대규모 언어 모델은 명시적인 연쇄 사고(CoT)를 생성함으로써 추론 능력을 향상시키는 경우가 많으며, 이는 중간 계산의 중요성을 보여준다. 그러나 텍스트 기반 CoT는 이러한 계산을 이산적이고 직렬적이며 통신 지향적인 토큰 스트림에 강제한다: 각 추론 단계는 모델이 진행하기 전에 반드시 언어화되어야 하며, 이는 기본 업데이트가 의미적이거나 불확실하거나 부분적으로만 형성된 경우에도 마찬가지이다. 잠재 추론은 압축된 연속 상태에서 중간 계산을 수행한 후 텍스트로 전환함으로써 더 높은 대역폭의 대안을 제공한다. 그러나 기존의 잠재 추론 방법은 자기회귀 언어 모델에서 CoT를 효과적으로 만드는 핵심 장점들, 즉 본래의 왼쪽에서 오른쪽 생성, 확률적 샘플링, KV-캐시 디코딩과의 호환성, 그리고 다루기 쉬운 가능도 추정을 종종 희생한다. 우리는 정규화 흐름(normalizing flows)으로 연속적인 사고를 모델링하여 이러한 장점들을 유지하는 잠재 추론 프레임워크인 NF-CoT를 제안한다. NF-CoT는 LLM 백본 내부에 TARFlow 스타일의 정규화 흐름을 구현하며, 명시적 CoT로부터 추출된 압축된 연속 사고에 대해 다루기 쉬운 확률 모델을 정의한다. 연속 사고 위치는 NF 헤드에 의해 생성되고, 텍스트 위치는 동일한 인과적 스트림 내에서 표준 LM 헤드에 의해 생성된다. 이 설계는 잠재 사고에 대한 정확한 가능도를 제공하고, 원래 KV 캐시를 사용한 확률적 왼쪽에서 오른쪽 디코딩을 가능하게 하며, 잠재 추론 공간에서 직접 정책 경사 최적화를 지원한다. 코드 생성 벤치마크에서 NF-CoT는 명시적 CoT 및 기존 잠재 추론 기준선보다 통과율을 향상시키면서 중간 추론 비용을 크게 줄인다.

English

Large language models often improve reasoning by generating explicit chain-of-thought (CoT), demonstrating the importance of intermediate computation. However, textual CoT forces this computation through a discrete, serial, and communication-oriented token stream: each reasoning step must be verbalized before the model can proceed, even when the underlying update is semantic, uncertain, or only partially formed.

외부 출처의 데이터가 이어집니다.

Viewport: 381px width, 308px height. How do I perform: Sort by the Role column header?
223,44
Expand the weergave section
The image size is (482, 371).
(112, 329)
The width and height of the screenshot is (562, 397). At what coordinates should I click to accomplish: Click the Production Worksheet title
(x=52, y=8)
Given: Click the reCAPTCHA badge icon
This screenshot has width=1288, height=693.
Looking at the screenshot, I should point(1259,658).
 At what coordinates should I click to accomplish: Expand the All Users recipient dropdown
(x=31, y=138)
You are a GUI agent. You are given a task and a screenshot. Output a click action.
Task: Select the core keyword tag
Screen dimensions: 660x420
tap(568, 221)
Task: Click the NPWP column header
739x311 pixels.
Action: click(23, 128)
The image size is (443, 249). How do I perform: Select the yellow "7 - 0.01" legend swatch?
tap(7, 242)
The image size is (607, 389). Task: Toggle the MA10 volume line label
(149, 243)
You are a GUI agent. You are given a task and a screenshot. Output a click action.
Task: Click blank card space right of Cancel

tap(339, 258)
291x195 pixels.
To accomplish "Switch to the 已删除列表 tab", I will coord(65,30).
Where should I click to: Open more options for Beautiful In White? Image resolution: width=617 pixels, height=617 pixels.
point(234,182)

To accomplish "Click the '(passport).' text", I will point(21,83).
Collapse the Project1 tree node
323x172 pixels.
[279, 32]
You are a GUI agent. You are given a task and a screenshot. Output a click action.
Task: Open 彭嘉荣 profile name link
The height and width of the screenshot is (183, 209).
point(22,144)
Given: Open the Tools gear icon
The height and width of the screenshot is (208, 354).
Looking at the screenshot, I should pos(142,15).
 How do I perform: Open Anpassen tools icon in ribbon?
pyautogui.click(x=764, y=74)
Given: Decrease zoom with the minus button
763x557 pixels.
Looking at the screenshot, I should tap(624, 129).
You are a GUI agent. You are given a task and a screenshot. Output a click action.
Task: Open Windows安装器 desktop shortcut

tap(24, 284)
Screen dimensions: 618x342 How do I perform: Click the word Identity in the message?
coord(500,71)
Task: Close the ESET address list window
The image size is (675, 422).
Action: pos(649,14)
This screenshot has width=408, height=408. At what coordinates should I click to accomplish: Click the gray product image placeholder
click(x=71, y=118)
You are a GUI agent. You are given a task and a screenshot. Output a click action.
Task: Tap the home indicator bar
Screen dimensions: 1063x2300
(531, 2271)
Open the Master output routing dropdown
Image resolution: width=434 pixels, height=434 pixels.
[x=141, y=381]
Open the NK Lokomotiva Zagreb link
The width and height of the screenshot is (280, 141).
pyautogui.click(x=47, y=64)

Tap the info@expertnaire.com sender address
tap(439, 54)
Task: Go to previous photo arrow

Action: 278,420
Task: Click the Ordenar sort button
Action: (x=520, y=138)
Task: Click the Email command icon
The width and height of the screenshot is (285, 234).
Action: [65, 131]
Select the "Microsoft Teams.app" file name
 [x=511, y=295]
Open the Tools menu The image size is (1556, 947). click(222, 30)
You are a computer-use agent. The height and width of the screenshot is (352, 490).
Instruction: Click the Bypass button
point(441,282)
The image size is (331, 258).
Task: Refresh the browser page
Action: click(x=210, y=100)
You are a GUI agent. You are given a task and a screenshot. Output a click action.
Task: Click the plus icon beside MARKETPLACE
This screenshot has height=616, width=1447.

Latent reasoning offers a higher-bandwidth alternative by performing intermediate computation in compact continuous states before committing to text. Yet existing latent-reasoning methods often sacrifice key advantages that make CoT effective in autoregressive language models, including native left-to-right generation, probabilistic sampling, compatibility with KV-cache decoding, and tractable likelihood estimation. We propose NF-CoT, a latent reasoning framework that preserves these advantages by modeling continuous thoughts with normalizing flows. NF-CoT instantiates a TARFlow-style normalizing flow inside the LLM backbone, defining a tractable probability model over compact continuous thoughts distilled from explicit CoT. Continuous-thought positions are generated by an NF head, while text positions are generated by the standard LM head within the same causal stream. This design provides exact likelihoods for latent thoughts, enables probabilistic left-to-right decoding with the original KV cache, and supports direct policy-gradient optimization in the latent reasoning space. On code-generation benchmarks, NF-CoT improves pass rates over explicit-CoT and prior latent-reasoning baselines while substantially reducing intermediate-reasoning cost.